I took another deep breath.  “In the week between my attack and his suicide, our families covered it all up.  I tried to go to the police to have him charged for what he did to Annie but my parents wouldn’t let me and her mother made her stay silent too.  They were more concerned with their social standing and good reputation in business than with looking after Annie.  After he killed himself, the reporters came sniffing around, wanting to know why.  I’ll never forget the day my father threatened to disown me and cut me out of his will if I breathed a word of it.”  My chest ached with hurt and sadness, and I looked up into Donovan’s eyes to find softness there.  I’d never seen it in him before, not like that.

He understands.

“You cut yourself out of it anyway,” he murmured.

“Yes, and I took Annie with me.  She was so broken and fucked-up, and her mother was useless.  The worst mother I’ve ever met.  She grieved a husband who didn’t deserve any grief and ignored a child who needed her unconditional love.”  I blinked back the tears that threatened to fall every time I thought about how they’d screwed Annie up.  Staring at him, I asked, “Who the fuck does that?”

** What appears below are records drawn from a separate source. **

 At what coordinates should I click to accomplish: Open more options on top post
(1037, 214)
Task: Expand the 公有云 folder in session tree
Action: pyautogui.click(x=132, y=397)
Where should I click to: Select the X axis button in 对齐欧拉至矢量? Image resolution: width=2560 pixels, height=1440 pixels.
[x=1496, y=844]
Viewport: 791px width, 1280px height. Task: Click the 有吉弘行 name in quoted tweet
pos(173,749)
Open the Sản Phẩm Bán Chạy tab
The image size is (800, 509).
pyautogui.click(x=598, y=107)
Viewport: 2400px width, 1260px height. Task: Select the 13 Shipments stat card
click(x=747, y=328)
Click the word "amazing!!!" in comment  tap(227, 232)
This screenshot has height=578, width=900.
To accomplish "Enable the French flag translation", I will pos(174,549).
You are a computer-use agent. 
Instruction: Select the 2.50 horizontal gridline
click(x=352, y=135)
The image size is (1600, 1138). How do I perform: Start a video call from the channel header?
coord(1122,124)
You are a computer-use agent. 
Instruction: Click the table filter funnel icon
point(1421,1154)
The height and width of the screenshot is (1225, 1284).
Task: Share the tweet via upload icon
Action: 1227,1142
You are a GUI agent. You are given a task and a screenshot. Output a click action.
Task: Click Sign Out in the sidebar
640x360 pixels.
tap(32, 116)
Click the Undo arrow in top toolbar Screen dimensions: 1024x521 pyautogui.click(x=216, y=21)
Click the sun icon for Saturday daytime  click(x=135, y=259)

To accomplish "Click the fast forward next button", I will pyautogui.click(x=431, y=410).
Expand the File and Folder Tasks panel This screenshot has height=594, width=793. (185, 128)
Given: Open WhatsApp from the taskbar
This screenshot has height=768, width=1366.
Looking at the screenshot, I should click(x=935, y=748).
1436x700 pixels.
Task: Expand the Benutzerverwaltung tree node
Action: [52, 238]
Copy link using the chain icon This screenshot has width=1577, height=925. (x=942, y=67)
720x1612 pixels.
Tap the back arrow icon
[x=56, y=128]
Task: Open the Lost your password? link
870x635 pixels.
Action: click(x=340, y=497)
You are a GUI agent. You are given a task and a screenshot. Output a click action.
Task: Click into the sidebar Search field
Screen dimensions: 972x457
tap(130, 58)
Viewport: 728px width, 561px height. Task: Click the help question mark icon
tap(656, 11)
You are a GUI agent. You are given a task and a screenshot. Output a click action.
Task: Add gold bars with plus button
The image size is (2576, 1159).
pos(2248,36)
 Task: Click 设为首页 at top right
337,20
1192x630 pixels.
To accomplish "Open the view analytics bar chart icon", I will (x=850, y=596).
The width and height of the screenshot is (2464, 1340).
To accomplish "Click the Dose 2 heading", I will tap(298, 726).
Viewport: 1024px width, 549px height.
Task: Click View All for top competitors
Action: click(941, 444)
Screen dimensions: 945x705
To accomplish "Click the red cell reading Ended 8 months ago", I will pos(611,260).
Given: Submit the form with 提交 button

He poured the rest of his scotch down his throat and then surprised me by sharing something personal.  “My father beat my mother and ignored me for most of my life.  Some people should not have the privilege of being parents.”  His voice was tight and controlled, but there was a vulnerability to it that I caught.  He still battled with this.

I moved my hand across the table and clasped his.  Instinctively, I knew the physical contact would be soothing, and I was right.  Donovan’s touch calmed me.  When he intertwined our fingers a moment later, I knew he felt it, too.

“Do you have anything to do with your father these days?” I asked.

His face hardened and his shoulders tensed.  I waited for him to pull his hand away from mine, but he didn’t.  “He’s in my life but not by my choice.  My mother is weak where he’s concerned.  He stopped seeing her about a year ago but he’s back, sniffing around at the moment.”  He tried to hide his brokenness with his tough exterior, but the survivor in me knew that, on the inside, he fought his demons.  By the exhaustion on his face, I figured it was a fight he wasn’t currently winning.

“I’m guessing you’re close to your mother.”  I loosened my grip on his hand and let my finger trace lazy patterns over his.